A transição do Antigo
para o Novo Testamento ilustra um importante fato acerca da idéia inteira da
inspiração das Escrituras. Apesar de a inspiração do Antigo Testamento ser
defendida pelos escritores do Novo Testamento, contudo, na realidade, eles
tiveram de crer que novas revelações fazem com que certas antigas
revelações se tornem obsoletas, podendo até mesmo contradizê-las
em termos nada indefinidos. Portanto, não é um princípio verídico
aquele que diz que uma nova revelação precisa concordar com uma
antiga revelação, a fim de ser válida. Uma nova revelação pode fazer
mais do que suplementar. Pode até contradizer e tornar o antigo obsoleto.
A medida que for crescendo o conhecimento espiritual, teremos aí um
processo natural. E chego a afirmar que isso sucede até mesmo no corpo do
Novo Testamento, não meramente no Novo Testamento em relação ao Antigo
Testamento. Assim, parece que Paulo tinha uma visão mais clara e completa
sobre a justificação do que Tiago. E certamente o ponto de vista do
julgamento que emerge do relato sobre a descida de Cristo ao hades é
mais lógico, esperançoso e abrangente do que a doutrina que fala em
condenados a queimar para sempre, segundo se vê em alguns versículos do
Novo Testamento, um conceito tomado por empréstimo dos livros
pseudepígrafes. Assim também, quando Paulo escreveu sobre os seus mistérios,
ele foi além de outros escritores do Novo Testamento quanto à questão.

• Extrato de dados
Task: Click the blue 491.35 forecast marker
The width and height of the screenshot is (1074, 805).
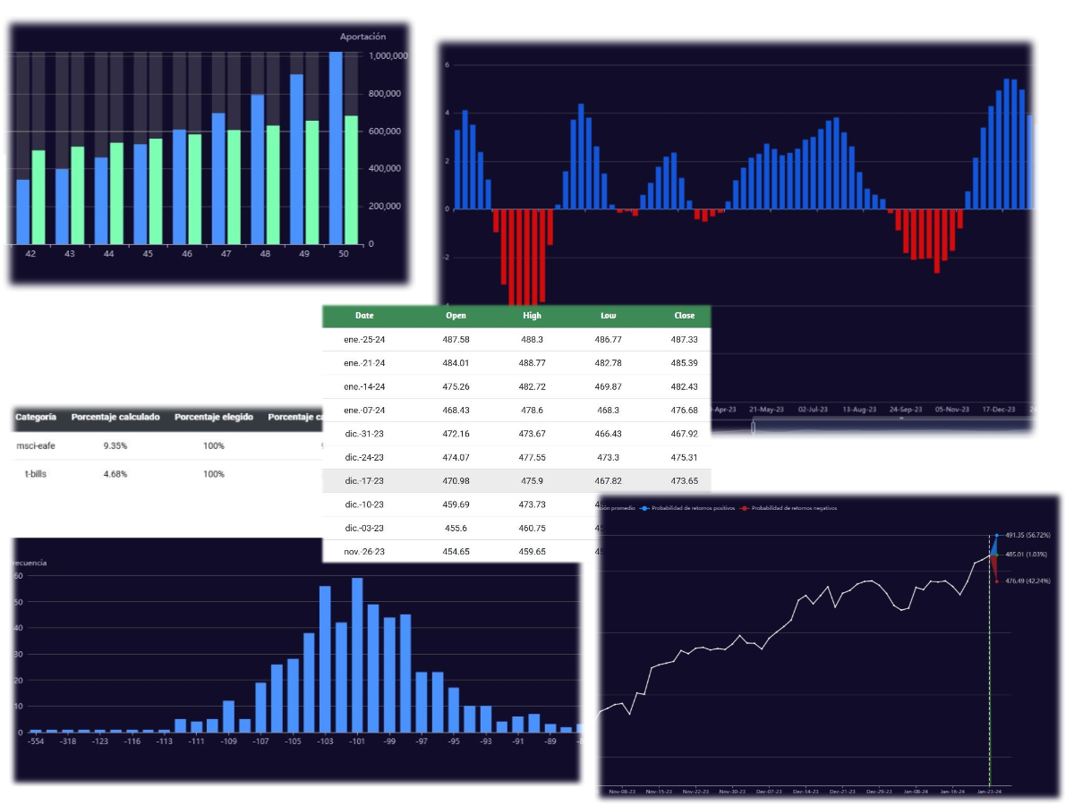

• Instrução A
Segundo o artigo, de que livros foi tomado por empréstimo o conceito de condenados a queimar para sempre?
• Instrução B
Prossiga o artigo sobre a inspiração das Escrituras a partir da última frase apresentada.
A listagem não tem nenhum papel nesta parte.

• Resposta do exercício A
Dos livros pseudepígrafes.

• Resposta do exercício B
Não-havia necessidade de Paulo concordar com o que fora dito antes dele,
visto que a revelação anterior nem ao menos abordava a essência de seus
mistérios. Por isso mesmo, os mistérios paulinos não precisavam concordar
com idéias preliminares sobre o mesmo assunto. O mistério da
vontade de Deus, de que Paulo fala em Efé. 1:9,10, certamente,
ultrapassa todos os demais pontos de vista no tocante ao que Deus,
finalmente, fará na redenção e na restauração da humanidade. Quanto
a ilustrações sobre essas questões, ver os artigos Descida de
Cristo ao Hades; Restauração; e Mistério da Vontade de Deus.
Portanto, faremos bem em
ter uma visão dinâmica da revelação, e não uma visão estagnada. Há muitas coisas
por serem reveladas ainda; algum dia (embora não saibamos dizer quando), uma terceira revelação
pode ultrapassar o nosso Novo Testamento, da mesma maneira que este
ultrapassou o Antigo Testamento.
Jesus Cristo e Paulo são
ali as autoridades primárias. De fato, deles é que emergiu o cristianismo
bíblico. O Antigo Testamento serviu de pedra fundamental para o Novo
Templo, embora não fosse o seu verdadeiro alicerce. Quando o Novo
Testamento veio à existência, houve a tendência de rejeitar o Antigo
Testamento, o que se vê no caso dos mestres gnósticos, que abandonaram
totalmente a autoridade do Antigo Testamento. Isso foi um exagero que os escritores
do Novo Testamento e que os primeiros pais da Igreja
(vide) rejeitaram, com toda a razão. Porém não há que duvidar que
o Novo Pacto foi realmente novo, e não mera graduação sobre o Antigo
Pacto.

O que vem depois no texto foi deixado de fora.